This week, TIME LightBox takes a deep look at the different types of photography produced in space, the tools used by astronauts and their robotic counterparts, the scientific and sociological implications of photos made by the space program, and how space photography fits into the pantheon of photography proper. Plus, we’ll show you some really breathtaking and, in some cases, rarely seen, images – because what is more breathtaking than photos from space?
Reid Wiseman is not the first astronaut to share photos from space with the Earth-bound public; nor is he the first astronaut to use social media to do so. He is part of a long line of intrepid space travelers – human and robot alike – who have made images in the final frontier and shared them with us back at home, from Buzz Aldrin’s photo of Neil Armstrong on the moon, to the Apollo 8 astronauts’ live Christmas eve television broadcast, to Chris Hadfield’s YouTube cover of Space Oddity, to Galileo, Voyagers I and II, and Curiosity Rover recording images from deeper parts of space.
Wiseman is, however, aboard the International Space Station at a moment when communication platforms available to astronauts are more instantaneous and visual than ever before.
Wiseman, a Baltimore native and former naval aviator, traveled into space on May 28, 2014 from Baikonour Cosmodrome in Kazakhstan. He had, up to that point, shared much of his training across Twitter and had begun experimenting with Vine; he continued to do so through the launch itself and then as he began his life on the International Space Station, which orbits the Earth in 90 minutes.

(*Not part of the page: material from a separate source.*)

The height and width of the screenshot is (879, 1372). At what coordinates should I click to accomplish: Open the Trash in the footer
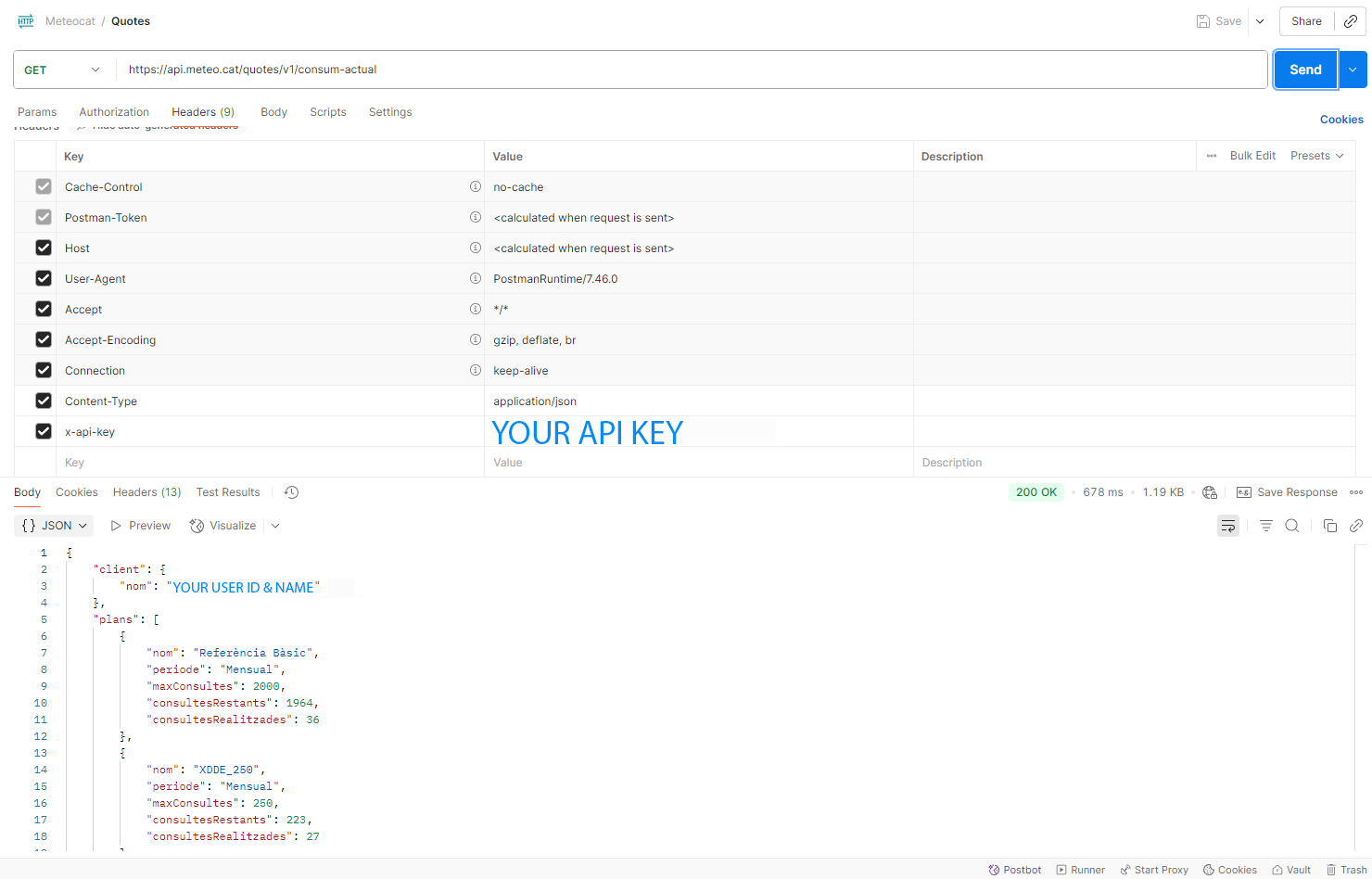(x=1347, y=870)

In a video chat with TIME’s Jeffrey Kluger on July 9th, Wiseman said of his social media presence, “I think the astronauts have always wanted to share their journey with as many people as possible. And I think Apollo, with the tools they had, they did a phenomenal job. We’re just lucky to live in this day where, when I take a photograph with a camera… we can email it straight into our Twitter feeds, and it just makes it so much easier to share this experience… It’s almost just become a little collateral duty of ours, so you don’t even think about it through the day, it’s so easy. But it’s appreciated and we really enjoy doing it.”
Part of Wiseman’s success on these platforms is his relatability – he’s struck a tone of constant awe and incredulity at his daily life on the space station that one wouldn’t expect from a highly trained and capable flight engineer. He’s also made his sharing extremely visual – he seems to send a constant stream of TwitPics and #SpaceVines to a growing following of over 150,000.
His steady social presence has both its supporters and detractors. Setting those opinions aside, he has found a way to create excitement around an expedition fraught with political tension using photography and video as a starting point for communication and for activating and engaging a wide, universal audience.